Malcolm Bain : One of the missions I'm working at now has a very practical approach. Indeed, I'm looking at helping a specific public administration to open up projects as fast as possible and in the best way possible. It's a very agile basis of identifying the quick wins and the easy projects that are Open Source already but that the public administration is not [missing word]. What we're trying to set up is a bit like Marco's evaluation in terms of technology economics and legal, but not for procuring but for applying the same analysis to existing projects inside the administration. It's a work in progress, we haven't even really started and we are just thinking about it but not applying it. There's much more Open Source being used by public administrations than the public administration actually knows and it's a way of making this more visible and more open and transparent.

Should we reject projects or technologies that are not GDPR compliant ?

Malcolm Bain : That's actually by law and technically speaking, public information should not implement any technology that is not GDPR compliant. The problem is usually that the GDPR compliance is not in the technology but in the way it's implemented and who is taking care of the data and how it's used. I think it's a very strong argument in favor of Open Source that the tools themselves are transparent. It is for example the question of artificial intelligence and the black boxes. Open Source obviously brings full transparency on processing and therefore the public administration can do the right audits to be able to certify that it's GDPR compliant (what data is collected, how the data is collected, how it's processed, how it's stored, how it's transferred and if it's been deleted, etc.). So I think it's a great argument in favor of Open Source and a criteria for procurement and public projects but I don't think it's going to be a great way of filtering out proprietary bits. I mean the criteria is value for money along with additional criteria such as sustainability and openness.

Benjamin Jean : I think the only way to link GDPR and Open Source is by a common European law. That way, we'll have the same need to apply and to be compliant with GDPR and to having a common Open Source tool in order to comply with GDPR. I would say it's the only way because when we are assessing different Open Source solutions, GDPR or accessibility are very much part of what the organizations can do for the public administration and it's not for the software by itself.

Malcolm Bain : I work with the [Cities coalition for Digital Rights](https://citiesfordigitalrights.org/) which was launched by Barcelona, Amsterdam and New York and which regroups many European cities and members. We are adapting the concept of the data protection impact assessment to a technology digital rights impact assessment. One of our digital rights is Open Source technologies. This is pushed by the UK which actually just Brexit but they are now requiring all projects to have a data protection impact assessment and publish it.
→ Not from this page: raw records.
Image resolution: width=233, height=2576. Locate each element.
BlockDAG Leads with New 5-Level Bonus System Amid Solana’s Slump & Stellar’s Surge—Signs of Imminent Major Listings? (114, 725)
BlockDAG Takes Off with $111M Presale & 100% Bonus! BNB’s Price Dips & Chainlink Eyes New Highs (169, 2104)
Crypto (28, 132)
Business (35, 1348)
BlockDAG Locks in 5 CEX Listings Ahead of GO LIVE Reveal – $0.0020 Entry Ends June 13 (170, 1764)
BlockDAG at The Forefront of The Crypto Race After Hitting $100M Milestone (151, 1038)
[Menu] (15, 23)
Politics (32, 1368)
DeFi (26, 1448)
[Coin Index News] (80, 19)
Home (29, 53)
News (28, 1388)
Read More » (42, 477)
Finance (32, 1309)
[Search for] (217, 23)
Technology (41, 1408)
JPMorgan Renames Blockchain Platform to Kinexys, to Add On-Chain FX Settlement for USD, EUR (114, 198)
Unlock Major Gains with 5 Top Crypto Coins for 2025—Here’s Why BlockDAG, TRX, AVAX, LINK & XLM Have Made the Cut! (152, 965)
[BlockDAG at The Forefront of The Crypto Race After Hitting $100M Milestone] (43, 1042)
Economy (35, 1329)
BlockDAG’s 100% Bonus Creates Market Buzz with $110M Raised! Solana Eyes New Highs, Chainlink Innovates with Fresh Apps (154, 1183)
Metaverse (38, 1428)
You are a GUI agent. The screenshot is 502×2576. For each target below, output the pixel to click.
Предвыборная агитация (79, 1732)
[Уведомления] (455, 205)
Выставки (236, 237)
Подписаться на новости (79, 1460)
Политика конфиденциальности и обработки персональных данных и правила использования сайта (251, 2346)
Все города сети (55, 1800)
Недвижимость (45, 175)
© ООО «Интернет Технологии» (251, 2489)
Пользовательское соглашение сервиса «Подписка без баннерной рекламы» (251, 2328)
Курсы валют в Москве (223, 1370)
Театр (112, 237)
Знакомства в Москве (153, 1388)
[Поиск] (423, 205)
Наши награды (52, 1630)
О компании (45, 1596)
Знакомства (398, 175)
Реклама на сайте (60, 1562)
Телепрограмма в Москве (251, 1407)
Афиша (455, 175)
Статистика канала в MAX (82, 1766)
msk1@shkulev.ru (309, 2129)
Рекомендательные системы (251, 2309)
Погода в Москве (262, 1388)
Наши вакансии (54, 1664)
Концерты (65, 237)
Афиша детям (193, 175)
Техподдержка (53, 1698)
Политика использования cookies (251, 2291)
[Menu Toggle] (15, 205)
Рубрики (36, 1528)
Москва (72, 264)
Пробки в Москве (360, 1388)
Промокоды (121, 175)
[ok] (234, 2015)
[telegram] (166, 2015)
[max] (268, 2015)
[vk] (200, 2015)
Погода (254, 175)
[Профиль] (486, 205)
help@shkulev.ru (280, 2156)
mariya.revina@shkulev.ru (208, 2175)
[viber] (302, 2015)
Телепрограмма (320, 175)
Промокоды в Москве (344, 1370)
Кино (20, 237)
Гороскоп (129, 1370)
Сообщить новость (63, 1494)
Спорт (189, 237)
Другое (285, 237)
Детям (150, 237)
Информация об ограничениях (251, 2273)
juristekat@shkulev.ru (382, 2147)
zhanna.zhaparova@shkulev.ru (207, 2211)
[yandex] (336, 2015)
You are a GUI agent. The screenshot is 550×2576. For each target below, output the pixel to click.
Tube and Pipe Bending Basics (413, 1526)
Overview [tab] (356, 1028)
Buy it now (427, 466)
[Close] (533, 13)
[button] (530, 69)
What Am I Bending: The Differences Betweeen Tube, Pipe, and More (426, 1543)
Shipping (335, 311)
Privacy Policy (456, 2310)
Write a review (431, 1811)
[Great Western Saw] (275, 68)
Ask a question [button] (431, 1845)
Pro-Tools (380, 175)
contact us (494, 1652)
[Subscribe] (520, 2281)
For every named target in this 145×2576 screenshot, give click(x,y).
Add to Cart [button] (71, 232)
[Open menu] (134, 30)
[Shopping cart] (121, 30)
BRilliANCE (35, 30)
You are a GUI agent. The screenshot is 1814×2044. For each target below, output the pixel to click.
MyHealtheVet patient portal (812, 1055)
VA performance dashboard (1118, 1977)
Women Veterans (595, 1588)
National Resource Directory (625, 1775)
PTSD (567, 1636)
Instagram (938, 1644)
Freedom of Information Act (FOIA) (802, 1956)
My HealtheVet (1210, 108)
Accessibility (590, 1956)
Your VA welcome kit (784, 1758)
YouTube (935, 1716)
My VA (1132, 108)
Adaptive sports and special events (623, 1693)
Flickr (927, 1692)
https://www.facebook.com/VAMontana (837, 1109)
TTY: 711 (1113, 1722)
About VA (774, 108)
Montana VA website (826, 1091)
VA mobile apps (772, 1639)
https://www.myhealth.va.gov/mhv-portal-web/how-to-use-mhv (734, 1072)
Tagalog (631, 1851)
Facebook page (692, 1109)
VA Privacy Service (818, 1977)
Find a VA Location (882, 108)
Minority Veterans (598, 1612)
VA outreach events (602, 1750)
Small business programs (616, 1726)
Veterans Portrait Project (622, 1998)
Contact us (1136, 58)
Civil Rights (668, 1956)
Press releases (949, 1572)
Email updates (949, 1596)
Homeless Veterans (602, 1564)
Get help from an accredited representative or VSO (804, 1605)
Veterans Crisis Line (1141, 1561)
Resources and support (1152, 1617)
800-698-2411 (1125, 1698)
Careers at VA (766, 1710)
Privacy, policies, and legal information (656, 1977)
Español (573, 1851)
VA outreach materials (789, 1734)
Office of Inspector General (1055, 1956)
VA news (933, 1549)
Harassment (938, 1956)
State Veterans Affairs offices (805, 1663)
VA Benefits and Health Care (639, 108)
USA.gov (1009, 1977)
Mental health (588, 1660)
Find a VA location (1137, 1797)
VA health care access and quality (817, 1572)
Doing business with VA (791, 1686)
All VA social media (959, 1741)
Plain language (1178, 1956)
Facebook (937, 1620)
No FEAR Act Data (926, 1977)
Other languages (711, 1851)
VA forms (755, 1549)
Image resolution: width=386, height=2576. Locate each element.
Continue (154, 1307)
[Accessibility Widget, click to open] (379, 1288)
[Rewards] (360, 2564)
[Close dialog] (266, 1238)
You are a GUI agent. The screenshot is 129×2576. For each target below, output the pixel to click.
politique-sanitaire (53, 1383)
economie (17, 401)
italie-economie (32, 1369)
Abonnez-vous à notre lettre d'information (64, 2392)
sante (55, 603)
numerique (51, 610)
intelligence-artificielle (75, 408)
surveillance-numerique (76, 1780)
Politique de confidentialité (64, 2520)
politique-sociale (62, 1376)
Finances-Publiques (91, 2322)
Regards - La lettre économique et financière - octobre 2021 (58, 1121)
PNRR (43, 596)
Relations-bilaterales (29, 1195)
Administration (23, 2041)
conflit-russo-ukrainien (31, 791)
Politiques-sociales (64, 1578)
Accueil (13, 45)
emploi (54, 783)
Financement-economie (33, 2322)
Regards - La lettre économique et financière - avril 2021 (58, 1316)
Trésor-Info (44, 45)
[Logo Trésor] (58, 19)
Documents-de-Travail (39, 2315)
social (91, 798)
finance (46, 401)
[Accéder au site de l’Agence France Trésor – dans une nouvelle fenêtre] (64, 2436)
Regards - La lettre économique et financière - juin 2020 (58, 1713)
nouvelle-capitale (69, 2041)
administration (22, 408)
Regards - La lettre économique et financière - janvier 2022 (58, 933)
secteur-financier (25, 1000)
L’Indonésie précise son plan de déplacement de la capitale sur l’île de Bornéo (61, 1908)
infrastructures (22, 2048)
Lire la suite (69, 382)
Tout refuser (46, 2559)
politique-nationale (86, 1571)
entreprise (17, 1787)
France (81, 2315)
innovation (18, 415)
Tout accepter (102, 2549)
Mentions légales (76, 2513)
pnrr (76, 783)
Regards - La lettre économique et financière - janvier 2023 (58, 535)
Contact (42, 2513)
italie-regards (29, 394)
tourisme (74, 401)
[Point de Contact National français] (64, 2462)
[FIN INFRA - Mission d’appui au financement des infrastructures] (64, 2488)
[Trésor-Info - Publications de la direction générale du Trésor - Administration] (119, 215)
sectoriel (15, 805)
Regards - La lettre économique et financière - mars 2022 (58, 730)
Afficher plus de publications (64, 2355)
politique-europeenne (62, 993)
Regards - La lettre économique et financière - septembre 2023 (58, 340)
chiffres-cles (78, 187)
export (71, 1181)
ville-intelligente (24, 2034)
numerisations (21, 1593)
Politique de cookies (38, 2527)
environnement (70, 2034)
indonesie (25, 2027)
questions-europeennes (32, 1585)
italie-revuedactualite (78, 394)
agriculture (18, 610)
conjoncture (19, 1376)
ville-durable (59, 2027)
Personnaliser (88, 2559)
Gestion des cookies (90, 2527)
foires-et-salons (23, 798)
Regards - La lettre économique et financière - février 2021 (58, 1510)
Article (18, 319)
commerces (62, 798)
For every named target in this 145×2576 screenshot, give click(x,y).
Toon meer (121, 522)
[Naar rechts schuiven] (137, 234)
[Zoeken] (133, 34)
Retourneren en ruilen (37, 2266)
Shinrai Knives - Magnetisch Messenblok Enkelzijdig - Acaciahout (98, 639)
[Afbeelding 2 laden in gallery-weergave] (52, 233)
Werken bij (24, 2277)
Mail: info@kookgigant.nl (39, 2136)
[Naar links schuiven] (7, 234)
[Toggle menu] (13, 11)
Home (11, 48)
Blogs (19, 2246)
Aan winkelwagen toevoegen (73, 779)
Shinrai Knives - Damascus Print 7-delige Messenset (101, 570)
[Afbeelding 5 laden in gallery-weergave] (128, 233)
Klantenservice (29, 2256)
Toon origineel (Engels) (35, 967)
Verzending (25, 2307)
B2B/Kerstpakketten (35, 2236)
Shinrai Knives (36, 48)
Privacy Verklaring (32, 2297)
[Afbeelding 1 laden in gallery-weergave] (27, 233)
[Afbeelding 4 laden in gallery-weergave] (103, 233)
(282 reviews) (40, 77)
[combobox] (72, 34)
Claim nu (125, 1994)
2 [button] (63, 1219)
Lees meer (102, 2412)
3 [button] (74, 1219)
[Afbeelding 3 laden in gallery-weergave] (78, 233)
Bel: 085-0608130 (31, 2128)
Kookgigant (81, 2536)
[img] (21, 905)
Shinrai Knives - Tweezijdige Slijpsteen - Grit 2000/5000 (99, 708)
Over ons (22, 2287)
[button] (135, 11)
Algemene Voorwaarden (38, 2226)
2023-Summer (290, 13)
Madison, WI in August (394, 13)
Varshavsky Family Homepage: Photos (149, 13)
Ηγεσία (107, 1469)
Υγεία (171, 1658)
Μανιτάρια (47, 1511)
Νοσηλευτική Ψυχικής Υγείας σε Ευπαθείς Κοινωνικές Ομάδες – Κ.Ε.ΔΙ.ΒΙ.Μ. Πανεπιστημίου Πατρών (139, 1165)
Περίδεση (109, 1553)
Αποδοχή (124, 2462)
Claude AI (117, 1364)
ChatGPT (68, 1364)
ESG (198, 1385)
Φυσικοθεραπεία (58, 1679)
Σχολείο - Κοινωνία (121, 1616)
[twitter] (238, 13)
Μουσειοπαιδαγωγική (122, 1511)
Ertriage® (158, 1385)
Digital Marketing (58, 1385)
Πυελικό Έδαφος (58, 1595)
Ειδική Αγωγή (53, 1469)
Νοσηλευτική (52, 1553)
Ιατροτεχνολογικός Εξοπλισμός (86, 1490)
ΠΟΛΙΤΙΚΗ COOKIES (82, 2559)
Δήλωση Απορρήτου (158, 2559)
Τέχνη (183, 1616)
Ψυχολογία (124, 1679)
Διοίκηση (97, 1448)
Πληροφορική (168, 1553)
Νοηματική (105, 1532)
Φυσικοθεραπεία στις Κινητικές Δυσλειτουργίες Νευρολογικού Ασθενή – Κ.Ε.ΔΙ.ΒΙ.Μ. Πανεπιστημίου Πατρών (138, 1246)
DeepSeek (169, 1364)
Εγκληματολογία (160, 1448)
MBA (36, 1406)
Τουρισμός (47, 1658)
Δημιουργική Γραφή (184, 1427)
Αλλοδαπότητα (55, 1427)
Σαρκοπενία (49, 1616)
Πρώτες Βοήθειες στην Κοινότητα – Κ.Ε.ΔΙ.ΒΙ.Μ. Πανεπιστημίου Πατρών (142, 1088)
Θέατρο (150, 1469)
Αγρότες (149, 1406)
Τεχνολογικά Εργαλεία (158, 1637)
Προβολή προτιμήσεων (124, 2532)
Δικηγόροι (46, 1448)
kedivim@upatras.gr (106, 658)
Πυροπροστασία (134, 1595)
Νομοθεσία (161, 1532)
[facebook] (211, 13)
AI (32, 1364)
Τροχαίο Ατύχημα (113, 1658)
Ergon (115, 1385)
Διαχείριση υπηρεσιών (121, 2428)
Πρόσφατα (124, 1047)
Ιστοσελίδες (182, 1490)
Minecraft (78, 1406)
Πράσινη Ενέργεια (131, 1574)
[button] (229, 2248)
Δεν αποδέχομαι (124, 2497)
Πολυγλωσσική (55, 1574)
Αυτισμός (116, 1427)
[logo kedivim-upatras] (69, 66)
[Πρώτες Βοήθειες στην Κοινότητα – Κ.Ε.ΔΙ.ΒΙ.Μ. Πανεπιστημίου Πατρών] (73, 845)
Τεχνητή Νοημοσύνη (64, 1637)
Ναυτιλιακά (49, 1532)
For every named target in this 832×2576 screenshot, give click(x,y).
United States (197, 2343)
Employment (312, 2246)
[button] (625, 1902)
We were trying to piggyback on that as a concept for doing an open technology impact assessment very much in line with what Marco is suggesting in this evaluation. So the the same criteria can be used in terms of understanding what the digital service does and how it's implemented through open technologies.

Marco Conoscenti : In our tool there is an assessment criteria which is protection of personal data and it is obviously related to GDPR. So the public administration must reply to some questions like whether the tool actually uses cryptography for transferring data, whether it allows to delete personal data, etc. It's just a small step but it goes into the direction of being compliant with the GDPR.